Spiega il dott. Ammirati che: “Questi dati sono in linea con le prime pubblicazioni apparse sulla rivista JAMA Cardiology a marzo 2020, ma forniscono degli ulteriori dati, di rilevanza della troponina durante tutto il ricovero dei pazienti con Covid-19. In particolare, consente di identificare quei pazienti che verosimilmente non stanno rispondendo alle cure come dovrebbero, perché la troponina T rimane alta”.
Quindi questa è la principale novità di questo lavoro. Inoltre, il dato è rafforzato dal fatto che sia stato dimostrato in un così ampio campione di pazienti. Va sottolineato che dall’inizio dei sintomi da Covid-19, che spesso era la febbre, e l’ospedalizzazione erano trascorse circa 2 settimane nella maggior parte dei pazienti studiati.
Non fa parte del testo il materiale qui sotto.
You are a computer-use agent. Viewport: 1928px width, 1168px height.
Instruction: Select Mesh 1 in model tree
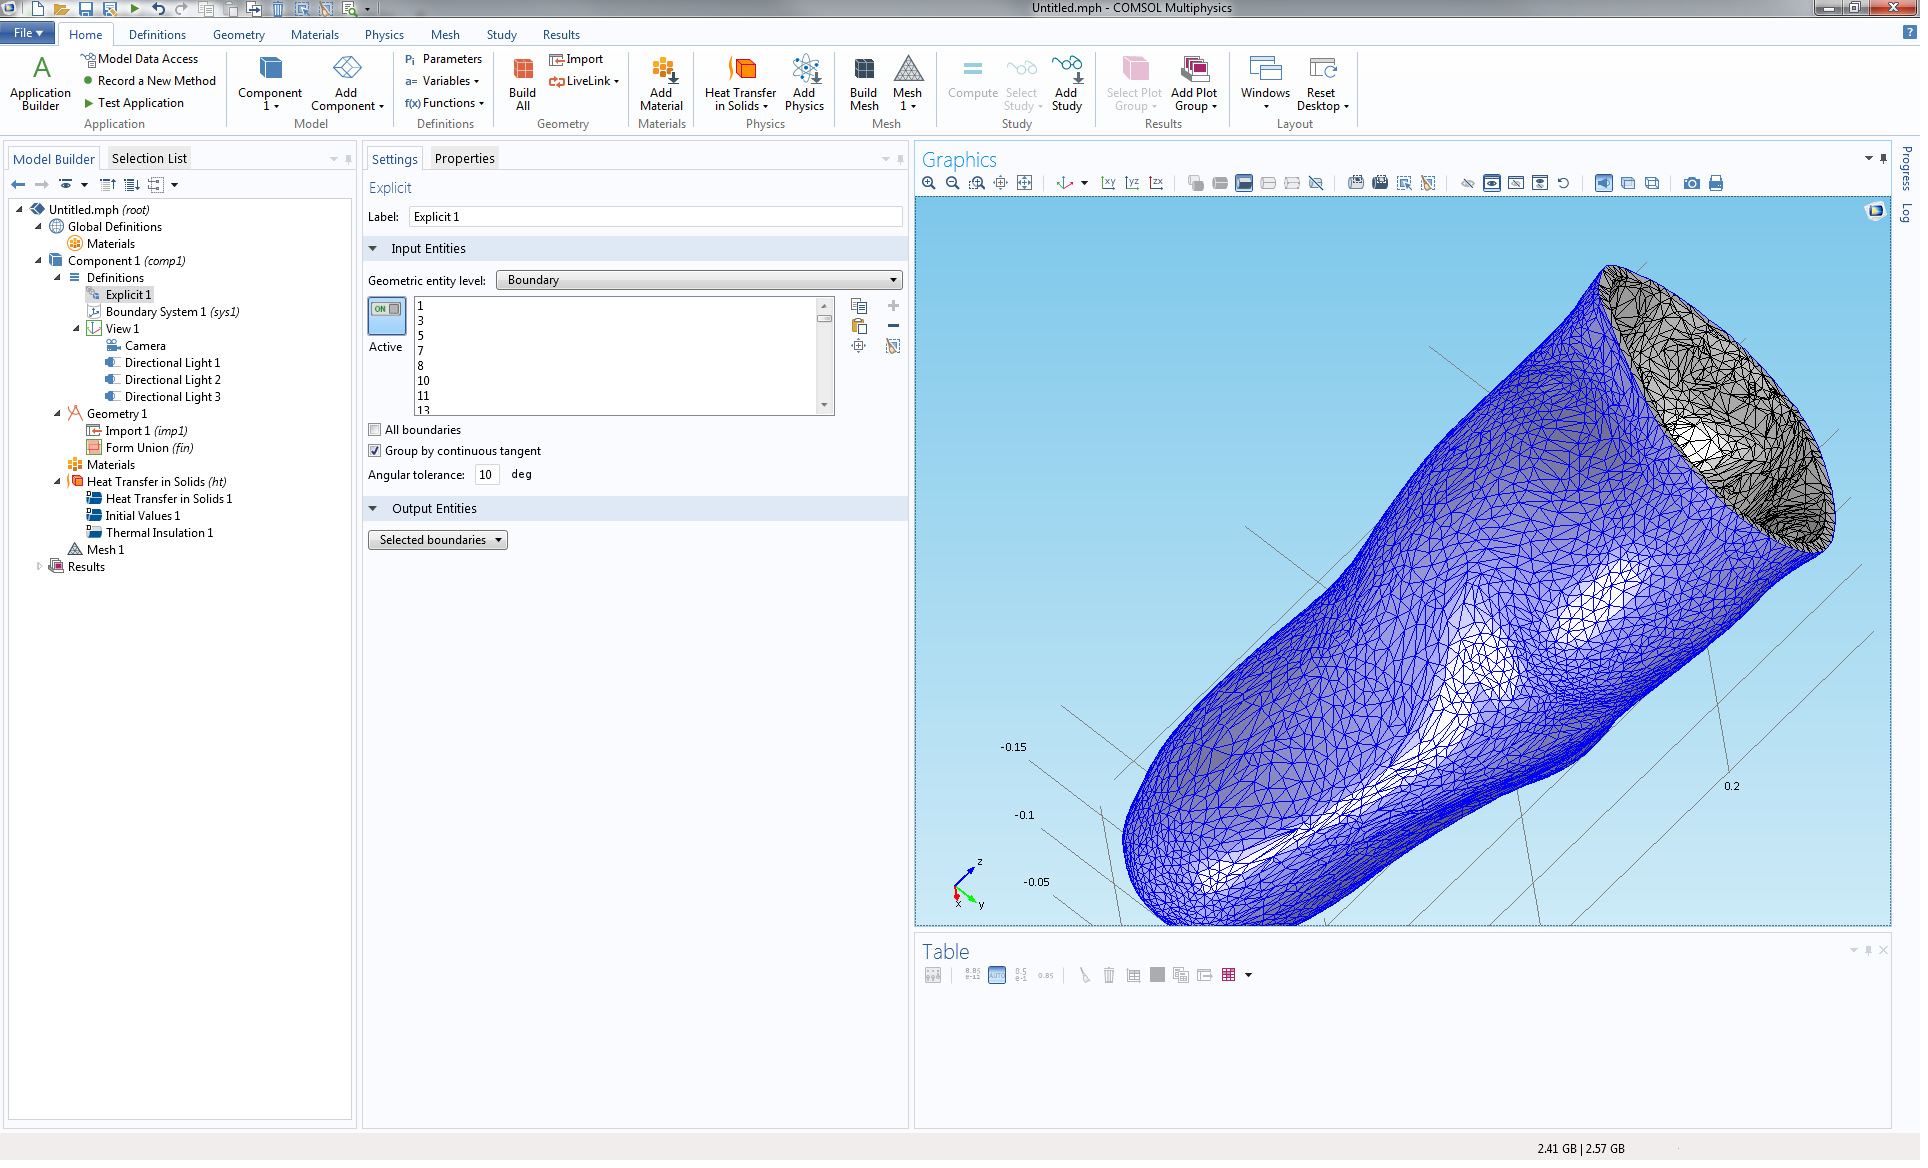105,552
Pertanto, ricorda il dott. Ammirati, che “la troponina T non è un test utile da eseguire subito dopo un contatto con un portatore o un paziente infetto con SARS-CoV-2, il virus che causa la malattia Covid-19, ma ha senso eseguirlo nei pazienti che sviluppano la polmonite. Potrebbe ad esempio costituire un fattore che può determinare se decidere di ricoverare un paziente oppure no, oltre ad altri noti fattori come i livelli di ossigenazione del sangue, l’età avanzata, il sesso maschile o la presenza di multiple copatologie”.
Va ricordato che la validità del marcatore è stata confermata anche correggendo altre variabili di rischio, per cui il suo potere di identificare i pazienti a maggior rischio è da ritenere addizionale rispetto agli altri noti fattori di rischio.